_DATA PROVIDED_:
-*-
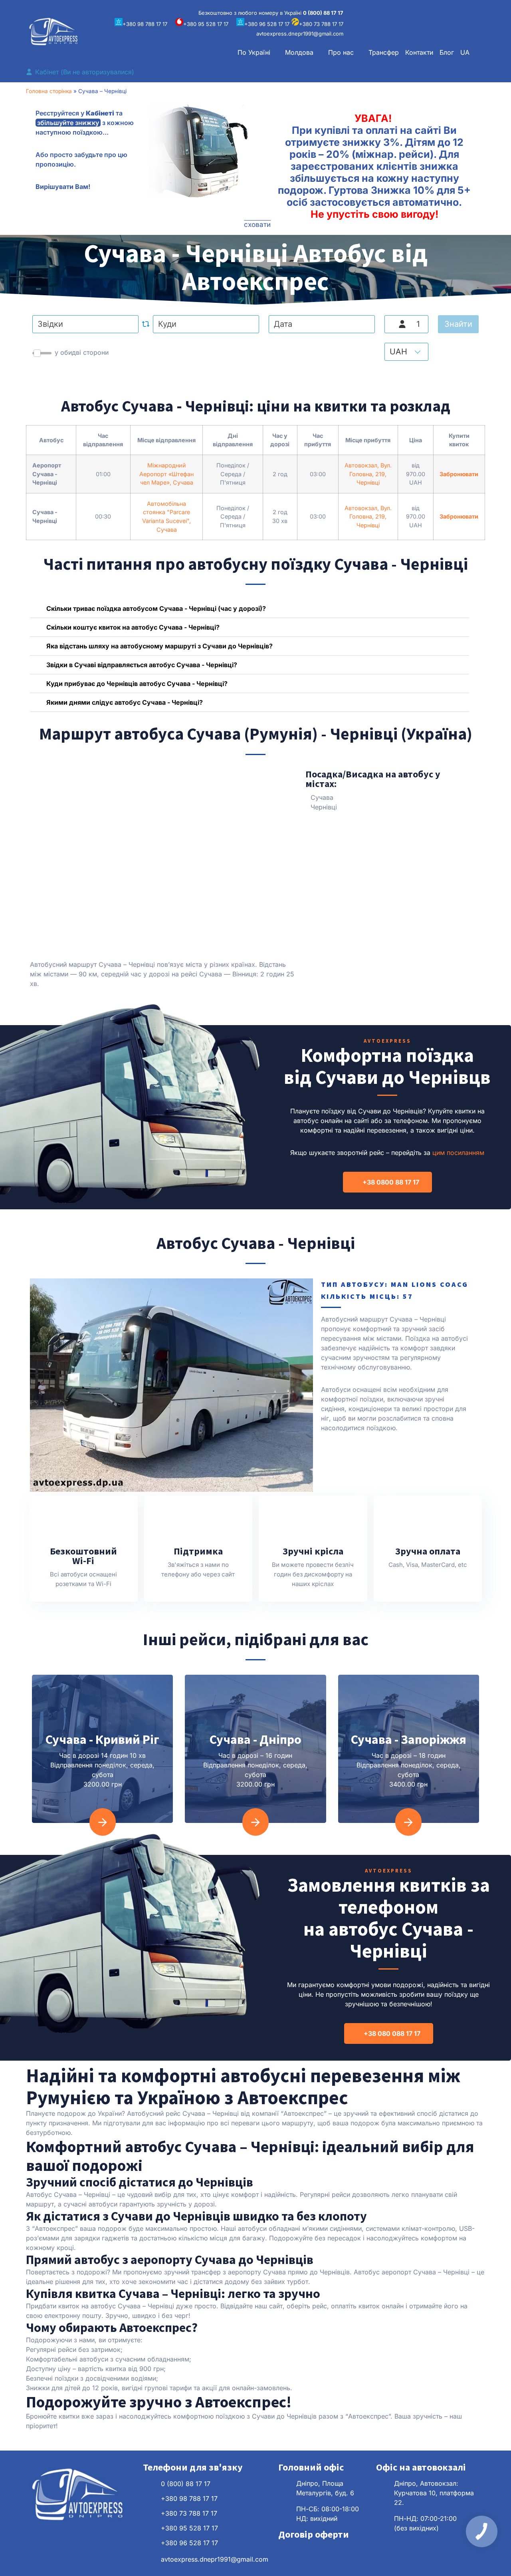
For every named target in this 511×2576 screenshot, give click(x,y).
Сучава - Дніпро (255, 1739)
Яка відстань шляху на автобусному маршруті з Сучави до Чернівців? (159, 646)
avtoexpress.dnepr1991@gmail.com (299, 33)
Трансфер (383, 52)
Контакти (419, 52)
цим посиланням (458, 1153)
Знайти (458, 324)
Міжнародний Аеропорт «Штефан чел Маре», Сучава (166, 474)
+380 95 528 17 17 (205, 24)
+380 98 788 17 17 (145, 24)
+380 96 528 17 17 (266, 24)
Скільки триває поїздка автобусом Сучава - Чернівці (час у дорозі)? (156, 608)
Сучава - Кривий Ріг (102, 1739)
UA (464, 52)
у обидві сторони (82, 352)
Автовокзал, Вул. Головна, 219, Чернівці (368, 474)
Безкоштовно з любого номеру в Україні (270, 13)
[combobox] (85, 324)
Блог (447, 52)
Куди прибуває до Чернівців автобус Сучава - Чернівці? (137, 684)
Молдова (299, 52)
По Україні (254, 52)
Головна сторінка (49, 91)
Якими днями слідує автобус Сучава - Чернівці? (124, 702)
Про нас (341, 52)
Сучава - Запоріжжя (408, 1739)
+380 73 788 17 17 (321, 24)
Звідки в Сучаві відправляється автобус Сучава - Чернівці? (141, 665)
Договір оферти (313, 2534)
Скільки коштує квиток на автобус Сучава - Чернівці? (133, 627)
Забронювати (459, 474)
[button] (258, 52)
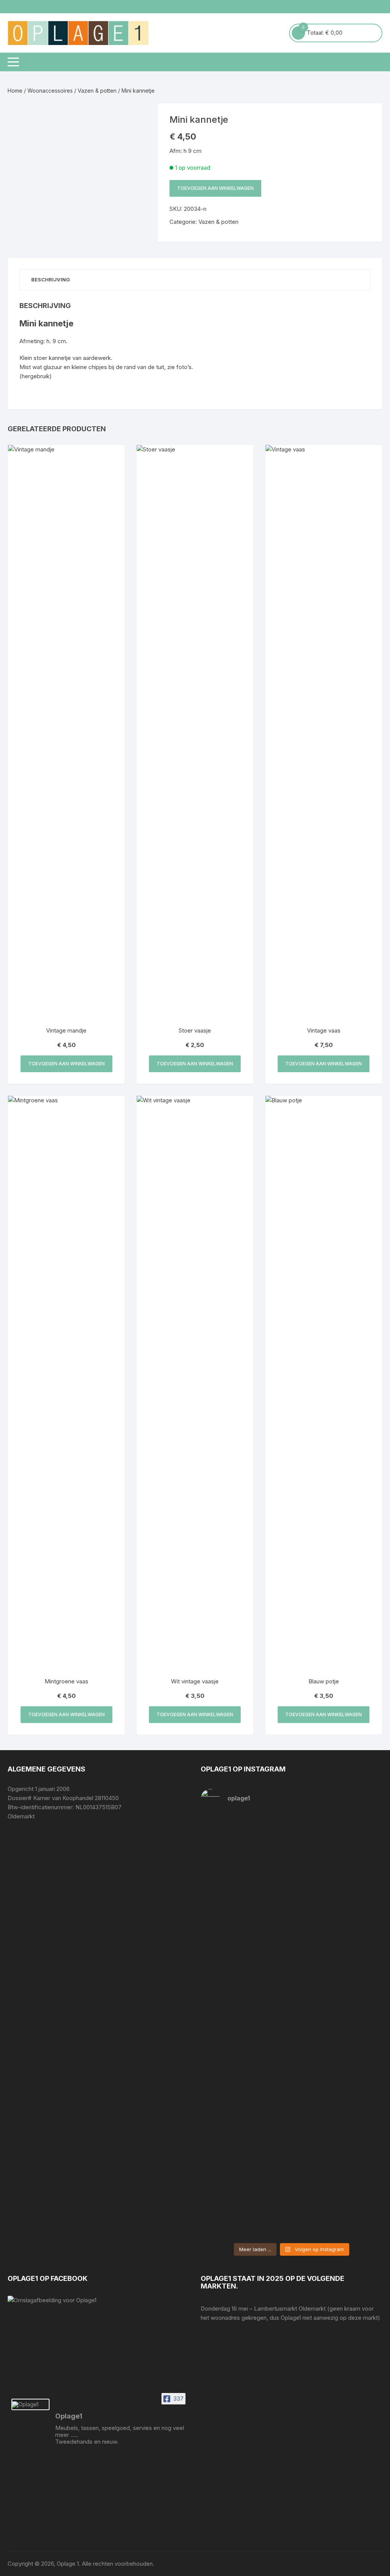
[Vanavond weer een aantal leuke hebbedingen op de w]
-*-
_YOUR GOAL_: Would you copy every line of the entries in which "Сучава" appears?

_RESPONSE TO THE TASK_:
Сучава - Дніпро (255, 1739)
Міжнародний Аеропорт «Штефан чел Маре», Сучава (166, 474)
Скільки триває поїздка автобусом Сучава - Чернівці (час у дорозі)? (156, 608)
Сучава - Кривий Ріг (102, 1739)
Куди прибуває до Чернівців автобус Сучава - Чернівці? (137, 684)
Якими днями слідує автобус Сучава - Чернівці? (124, 702)
Сучава - Запоріжжя (408, 1739)
Звідки в Сучаві відправляється автобус Сучава - Чернівці? (141, 665)
Скільки коштує квиток на автобус Сучава - Чернівці? (133, 627)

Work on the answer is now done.